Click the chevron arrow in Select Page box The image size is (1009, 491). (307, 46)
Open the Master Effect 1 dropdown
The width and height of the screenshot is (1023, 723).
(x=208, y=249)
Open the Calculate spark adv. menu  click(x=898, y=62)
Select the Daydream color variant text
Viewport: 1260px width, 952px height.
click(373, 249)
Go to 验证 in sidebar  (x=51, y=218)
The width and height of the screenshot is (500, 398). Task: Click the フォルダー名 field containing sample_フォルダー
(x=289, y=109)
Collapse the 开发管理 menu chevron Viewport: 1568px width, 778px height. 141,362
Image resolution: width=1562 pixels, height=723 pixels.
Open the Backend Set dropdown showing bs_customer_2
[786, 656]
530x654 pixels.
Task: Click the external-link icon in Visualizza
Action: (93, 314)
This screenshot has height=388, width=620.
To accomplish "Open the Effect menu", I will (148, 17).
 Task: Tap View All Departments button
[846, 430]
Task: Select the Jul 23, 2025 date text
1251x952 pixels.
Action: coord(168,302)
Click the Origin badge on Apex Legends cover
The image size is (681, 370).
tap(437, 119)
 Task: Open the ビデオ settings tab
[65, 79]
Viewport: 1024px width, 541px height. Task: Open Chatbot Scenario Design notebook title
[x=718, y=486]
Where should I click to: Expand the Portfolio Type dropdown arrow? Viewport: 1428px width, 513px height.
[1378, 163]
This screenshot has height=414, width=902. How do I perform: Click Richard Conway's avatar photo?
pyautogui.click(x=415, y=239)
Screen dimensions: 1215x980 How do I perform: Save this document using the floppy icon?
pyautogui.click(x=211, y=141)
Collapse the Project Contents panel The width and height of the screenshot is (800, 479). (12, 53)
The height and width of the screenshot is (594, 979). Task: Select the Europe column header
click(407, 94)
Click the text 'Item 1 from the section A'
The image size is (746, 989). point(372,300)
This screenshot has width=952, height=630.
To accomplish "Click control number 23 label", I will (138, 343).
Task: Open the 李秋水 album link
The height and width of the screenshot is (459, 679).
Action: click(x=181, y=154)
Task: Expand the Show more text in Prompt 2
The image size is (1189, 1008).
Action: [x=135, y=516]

**Task prompt**
Copy every record verbatim.

**Answer to this problem**
Click the chevron arrow in Select Page box The image size is (1009, 491). (307, 46)
Open the Master Effect 1 dropdown
The width and height of the screenshot is (1023, 723).
(x=208, y=249)
Open the Calculate spark adv. menu  click(x=898, y=62)
Select the Daydream color variant text
Viewport: 1260px width, 952px height.
click(373, 249)
Go to 验证 in sidebar  (x=51, y=218)
The width and height of the screenshot is (500, 398). Task: Click the フォルダー名 field containing sample_フォルダー
(x=289, y=109)
Collapse the 开发管理 menu chevron Viewport: 1568px width, 778px height. 141,362
Image resolution: width=1562 pixels, height=723 pixels.
Open the Backend Set dropdown showing bs_customer_2
[786, 656]
530x654 pixels.
Task: Click the external-link icon in Visualizza
Action: (93, 314)
This screenshot has height=388, width=620.
To accomplish "Open the Effect menu", I will (148, 17).
 Task: Tap View All Departments button
[846, 430]
Task: Select the Jul 23, 2025 date text
1251x952 pixels.
Action: coord(168,302)
Click the Origin badge on Apex Legends cover
The image size is (681, 370).
tap(437, 119)
 Task: Open the ビデオ settings tab
[65, 79]
Viewport: 1024px width, 541px height. Task: Open Chatbot Scenario Design notebook title
[x=718, y=486]
Where should I click to: Expand the Portfolio Type dropdown arrow? Viewport: 1428px width, 513px height.
[1378, 163]
This screenshot has height=414, width=902. How do I perform: Click Richard Conway's avatar photo?
pyautogui.click(x=415, y=239)
Screen dimensions: 1215x980 How do I perform: Save this document using the floppy icon?
pyautogui.click(x=211, y=141)
Collapse the Project Contents panel The width and height of the screenshot is (800, 479). (12, 53)
The height and width of the screenshot is (594, 979). Task: Select the Europe column header
click(407, 94)
Click the text 'Item 1 from the section A'
The image size is (746, 989). point(372,300)
This screenshot has width=952, height=630.
To accomplish "Click control number 23 label", I will (138, 343).
Task: Open the 李秋水 album link
The height and width of the screenshot is (459, 679).
Action: click(x=181, y=154)
Task: Expand the Show more text in Prompt 2
The image size is (1189, 1008).
Action: [x=135, y=516]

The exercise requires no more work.